Wie Anselm Lange, Gemeindevorstand der Berliner Gedächtniskirche, mit dem Anschlag umgeht.

Der Anschlag ereignete sich im Schatten der Gedächtniskirche.

Der Anschlag ereignete sich im Schatten der Gedächtniskirche.

Foto: Britta Pedersen

Berlin. Bis weit nach Mitternacht war Anselm Lange, Vorsitzender des Gemeinderates der Evangelischen Kaiser-Wilhelm-Gedächtniskirche, am Tatort und gab Interviews. Oft schossen ihm dabei die Tränen in die Augen. Am Dienstagmorgen sprach unser Berliner Korrespondent Werner Kolhoff mit dem 47jährigen.

F.: Was bedeutet so ein Ereignis direkt vor Ihrer Kirche für Ihre Gemeinde?

A.:
Es sind schreckliche Ereignisse. Wir sind heute früh in den Gremien zusammengekommen, um zu diskutieren, wie wir den Angehörigen Unterstützung und Hilfe geben können. Wir legen in der Kirche eine Kondolenzliste aus und werden am Abend einen Gedenkgottesdienst haben. Ein Konzert mit Vicky Leandros haben wir deswegen abgesagt.

F: Wie haben sie die Situation am Montagabend empfunden?

A.:
Es war ein Moment der Hilflosigkeit für uns alle. Eigentlich hätten wir die Kirche aufmachen müssen für die Menschen, um einen Ort des Trostes zu bieten. Aber der Tatort ist nur 30 Meter weg vom Eingang; alles musste zunächst weiträumig abgesperrt werden. Wir hatten zum Glück am Montagabend keine Veranstaltung in der Kirche. Sonst wären noch mehr Menschen zur Tatzeit in der Umgebung und auf dem Markt unterwegs gewesen.
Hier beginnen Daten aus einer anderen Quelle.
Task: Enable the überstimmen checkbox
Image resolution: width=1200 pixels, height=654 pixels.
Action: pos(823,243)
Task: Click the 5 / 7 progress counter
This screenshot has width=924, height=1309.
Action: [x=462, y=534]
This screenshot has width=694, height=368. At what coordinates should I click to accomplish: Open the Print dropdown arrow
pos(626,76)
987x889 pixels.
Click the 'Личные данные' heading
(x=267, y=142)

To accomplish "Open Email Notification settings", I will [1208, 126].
F.: Jetzt wächst wieder der Hass gegen Flüchtlinge, weil der Täter möglicherweise als Flüchtling nach Deutschland gekommen ist.

A.:
Das steht zu befürchten. Die Rechten machen nach jedem solchen Ereignis, egal, wo es passiert, immer eine schreckliche Ausbeute. Ich gehe davon aus, dass es auch hier so sein wird. Unsere Kirche hat einen ganz besonderen Auftrag aufgrund des Mahnmals, des zerstörten Glockenturms. Der Berliner Breitscheidplatz ist und bleibt ein Platz der Versöhnung und des Friedens. Das wird auch in dieser schwierigen Zeit unsere Botschaft sein. Die anderen rufen häufig lauter. Aber gerade jetzt gilt es, plumpen Vorurteilen entgegenzuwirken.

F.: Wenn es ein islamistischer Anschlag war, dann wäre es genau ein Angriff auf diese Friedenssymbolik, auf das Christentum und auf den Advent.

A.:
Ich warte erst ab, was die Ermittler über die Hintergründe des Anschlages sagen. Dazu ist es jetzt noch zu früh.

F.: Wenn es so wäre, was sagen Sie den Christen zu Weihnachten?

A.:
Ich werde allen Christen sagen, dass sie sich trotzdem nicht Vorurteilen hingeben und solche befördern dürfen. Wir müssen uns unsere Offenheit bewahren und ein friedliches Zusammenleben der Menschen anstreben. Dafür steht Kirche, und Weihnachten ist und bleibt die Zeit, um diese Botschaft zu verkünden.